Abreu, now 45 years old, retired with exactly 60 Wins Above Replacement, according to Baseball Reference. Among Hall of Famers who played at least 50 percent of their games in the outfield, Abreu is in the same neighborhood as Andre Dawson (64.8 WAR), Dave Winfield (64.2), Vladimir Guerrero (59.4), Willie Stargell (57.5), and is substantially ahead of Kirby Puckett (51.1).

During his prime, 1998-2004, Abreu accrued 41.5 WAR, per FanGraphs. The only outfielders with more WAR in that span of time were Barry Bonds (66.8) and Andruw Jones (43.4). He should have been a perennial All-Star but, through no fault of his own, he wouldn’t get his first All-Star nod until 2004. He would repeat in 2005. Similarly, Abreu won just one Gold Glove and one Silver Slugger, again through no fault of his own.

Abreu retired with terrific counting stats as well. He racked up 2,470 hits including 574 doubles, 59 triples, and 288 home runs. He stole 400 bases and drew 1,476 walks. There are 28 players in baseball history who have drawn 1,400-plus walks. The 500-doubles club is similarly exclusive, boasting only 63 members. Of those 63 players, 12 — including Abreu, of course — also stole 400-plus bases. Of those 12 players, four swatted at least 250 homers additionally: Abreu, Craig Biggio, Barry Bonds, and Rickey Henderson. Abreu had a very unique and elite offensive skillset, one matched by a handful of legendary players throughout baseball history.

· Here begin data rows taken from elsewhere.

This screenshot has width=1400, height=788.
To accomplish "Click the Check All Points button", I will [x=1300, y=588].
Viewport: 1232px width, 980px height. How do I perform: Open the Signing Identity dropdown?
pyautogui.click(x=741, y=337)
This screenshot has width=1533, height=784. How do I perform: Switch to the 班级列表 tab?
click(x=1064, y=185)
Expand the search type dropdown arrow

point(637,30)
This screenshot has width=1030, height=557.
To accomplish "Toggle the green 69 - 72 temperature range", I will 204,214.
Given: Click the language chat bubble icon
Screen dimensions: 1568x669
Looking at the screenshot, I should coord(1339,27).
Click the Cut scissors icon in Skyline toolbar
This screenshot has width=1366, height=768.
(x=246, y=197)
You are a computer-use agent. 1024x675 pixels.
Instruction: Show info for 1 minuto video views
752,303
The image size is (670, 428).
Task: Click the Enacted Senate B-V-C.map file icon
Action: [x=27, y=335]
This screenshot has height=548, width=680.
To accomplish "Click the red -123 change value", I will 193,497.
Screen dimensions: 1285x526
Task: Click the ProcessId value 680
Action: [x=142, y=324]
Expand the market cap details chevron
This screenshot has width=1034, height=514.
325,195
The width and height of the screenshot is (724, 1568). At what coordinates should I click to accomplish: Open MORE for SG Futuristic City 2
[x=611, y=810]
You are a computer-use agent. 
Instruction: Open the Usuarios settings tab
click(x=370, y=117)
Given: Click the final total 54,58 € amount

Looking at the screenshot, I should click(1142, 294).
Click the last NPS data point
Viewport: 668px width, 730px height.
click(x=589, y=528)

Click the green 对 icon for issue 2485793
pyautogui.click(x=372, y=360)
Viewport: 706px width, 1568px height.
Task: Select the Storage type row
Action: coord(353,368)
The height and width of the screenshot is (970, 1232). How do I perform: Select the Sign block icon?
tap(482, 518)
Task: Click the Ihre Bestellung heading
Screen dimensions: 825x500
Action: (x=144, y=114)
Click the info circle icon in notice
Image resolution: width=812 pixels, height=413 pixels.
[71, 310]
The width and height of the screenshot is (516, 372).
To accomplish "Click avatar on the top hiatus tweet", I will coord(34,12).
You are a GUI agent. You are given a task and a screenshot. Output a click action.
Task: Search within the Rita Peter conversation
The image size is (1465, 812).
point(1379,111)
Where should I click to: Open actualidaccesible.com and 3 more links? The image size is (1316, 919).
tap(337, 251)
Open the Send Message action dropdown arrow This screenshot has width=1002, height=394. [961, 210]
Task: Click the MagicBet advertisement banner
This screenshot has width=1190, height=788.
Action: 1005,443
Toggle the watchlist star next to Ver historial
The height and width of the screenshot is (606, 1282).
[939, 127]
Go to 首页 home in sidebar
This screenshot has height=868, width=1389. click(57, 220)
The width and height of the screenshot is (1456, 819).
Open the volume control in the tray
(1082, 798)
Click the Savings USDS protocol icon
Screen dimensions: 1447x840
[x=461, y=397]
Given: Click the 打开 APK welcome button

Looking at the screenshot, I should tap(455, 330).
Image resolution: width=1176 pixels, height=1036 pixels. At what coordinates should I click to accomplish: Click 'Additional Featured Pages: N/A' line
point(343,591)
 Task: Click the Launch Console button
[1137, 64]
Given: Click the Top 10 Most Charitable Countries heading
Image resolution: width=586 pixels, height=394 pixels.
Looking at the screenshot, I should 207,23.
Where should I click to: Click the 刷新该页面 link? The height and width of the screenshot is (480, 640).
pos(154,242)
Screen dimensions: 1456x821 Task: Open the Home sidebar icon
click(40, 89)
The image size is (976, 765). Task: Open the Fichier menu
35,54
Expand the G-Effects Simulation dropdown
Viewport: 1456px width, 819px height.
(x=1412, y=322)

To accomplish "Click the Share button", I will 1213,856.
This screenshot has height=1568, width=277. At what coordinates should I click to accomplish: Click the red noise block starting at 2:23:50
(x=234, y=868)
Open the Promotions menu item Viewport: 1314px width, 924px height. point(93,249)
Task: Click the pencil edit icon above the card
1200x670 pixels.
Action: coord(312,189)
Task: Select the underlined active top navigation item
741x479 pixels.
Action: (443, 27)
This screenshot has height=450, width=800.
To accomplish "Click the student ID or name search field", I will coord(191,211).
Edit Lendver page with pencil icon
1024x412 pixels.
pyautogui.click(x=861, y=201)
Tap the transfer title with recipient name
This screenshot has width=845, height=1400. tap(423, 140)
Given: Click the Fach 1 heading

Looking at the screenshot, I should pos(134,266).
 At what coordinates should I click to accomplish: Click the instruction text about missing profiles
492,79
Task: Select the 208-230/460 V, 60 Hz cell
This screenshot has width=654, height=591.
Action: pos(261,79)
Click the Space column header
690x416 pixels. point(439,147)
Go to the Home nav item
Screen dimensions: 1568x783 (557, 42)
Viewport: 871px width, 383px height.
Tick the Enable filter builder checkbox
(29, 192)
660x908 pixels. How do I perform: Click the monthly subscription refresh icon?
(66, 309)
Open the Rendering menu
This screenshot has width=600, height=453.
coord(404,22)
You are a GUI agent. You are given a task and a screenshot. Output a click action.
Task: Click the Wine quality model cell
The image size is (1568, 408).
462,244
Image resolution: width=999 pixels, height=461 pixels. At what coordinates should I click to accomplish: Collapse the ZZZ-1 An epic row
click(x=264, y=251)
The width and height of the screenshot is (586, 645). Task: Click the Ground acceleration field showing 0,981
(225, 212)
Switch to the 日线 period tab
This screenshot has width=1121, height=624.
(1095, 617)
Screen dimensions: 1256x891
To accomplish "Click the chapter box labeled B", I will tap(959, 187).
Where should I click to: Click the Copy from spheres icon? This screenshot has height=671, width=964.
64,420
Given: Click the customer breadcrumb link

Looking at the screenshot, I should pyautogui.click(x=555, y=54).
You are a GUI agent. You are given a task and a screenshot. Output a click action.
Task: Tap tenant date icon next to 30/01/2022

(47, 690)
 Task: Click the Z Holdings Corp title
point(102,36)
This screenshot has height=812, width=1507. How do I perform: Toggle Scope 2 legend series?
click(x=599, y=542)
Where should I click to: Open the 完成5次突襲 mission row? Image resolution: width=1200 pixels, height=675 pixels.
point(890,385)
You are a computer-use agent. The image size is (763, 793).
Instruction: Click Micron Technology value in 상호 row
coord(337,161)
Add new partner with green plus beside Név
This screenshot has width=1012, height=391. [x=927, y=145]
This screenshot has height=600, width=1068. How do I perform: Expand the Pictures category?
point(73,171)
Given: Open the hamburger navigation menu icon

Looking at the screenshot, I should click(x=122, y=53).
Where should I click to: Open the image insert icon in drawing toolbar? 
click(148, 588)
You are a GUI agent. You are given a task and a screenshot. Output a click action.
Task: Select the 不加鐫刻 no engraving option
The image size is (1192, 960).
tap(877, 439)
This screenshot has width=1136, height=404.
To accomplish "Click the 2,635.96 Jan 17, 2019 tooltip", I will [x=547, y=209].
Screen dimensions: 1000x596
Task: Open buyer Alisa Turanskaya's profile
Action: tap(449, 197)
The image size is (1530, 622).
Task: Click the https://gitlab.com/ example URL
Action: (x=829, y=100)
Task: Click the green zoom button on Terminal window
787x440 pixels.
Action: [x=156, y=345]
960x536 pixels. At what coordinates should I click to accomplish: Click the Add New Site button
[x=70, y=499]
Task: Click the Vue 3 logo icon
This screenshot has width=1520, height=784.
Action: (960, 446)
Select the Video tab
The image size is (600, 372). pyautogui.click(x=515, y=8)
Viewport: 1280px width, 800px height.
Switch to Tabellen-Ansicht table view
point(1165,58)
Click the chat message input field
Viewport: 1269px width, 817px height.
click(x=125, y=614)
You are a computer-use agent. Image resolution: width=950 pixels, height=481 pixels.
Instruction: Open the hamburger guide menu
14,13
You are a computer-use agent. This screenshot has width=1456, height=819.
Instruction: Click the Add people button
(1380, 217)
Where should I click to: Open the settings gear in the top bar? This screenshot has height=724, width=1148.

Abreu’s candidacy is hurt by a few factors. The lack of hardware, as mentioned, which isn’t his fault. Secondly, Abreu he didn’t get a real shot in the postseason until 2006 with the Yankees and while his overall playoff numbers are solid, he didn’t do anything particularly noteworthy like, say, Jack Morris. For some people, the postseason résumé matters. Abreu rarely led the league in any one category, doing so only in 1999 with 11 triples and in 2002 when he led the NL with 50 doubles. Lastly, Abreu didn’t have a particularly high peak. His best year was 2004, when he posted 6.6 WAR. He actually had seven seasons of at least five WAR. His former teammate Scott Rolen, by comparison, peaked at 9.2 WAR in ’04. Abreu was extremely consistent but he never had a year in the forefront of the MVP Award conversation; his highest finish was 12th place in ’09 with the Angels when he was given two of 30 fifth-place votes.

There are more deserving players on the ballot, for sure. Barry Bonds, Roger Clemens, and Manny Ramírez would be slam dunk Hall of Famers if not for the specter of performance-enhancing drugs surrounding them. Larry Walker has been more criminally underrated than Abreu, and one could say the same of Rolen. Curt Schilling has some extracurricular activities hurting his candidacy, otherwise he’d be a shoo-in. Abreu is right up there in that second tier of players on the ballot. Voters who are being stingy with their votes ought to consider Abreu’s case deeply.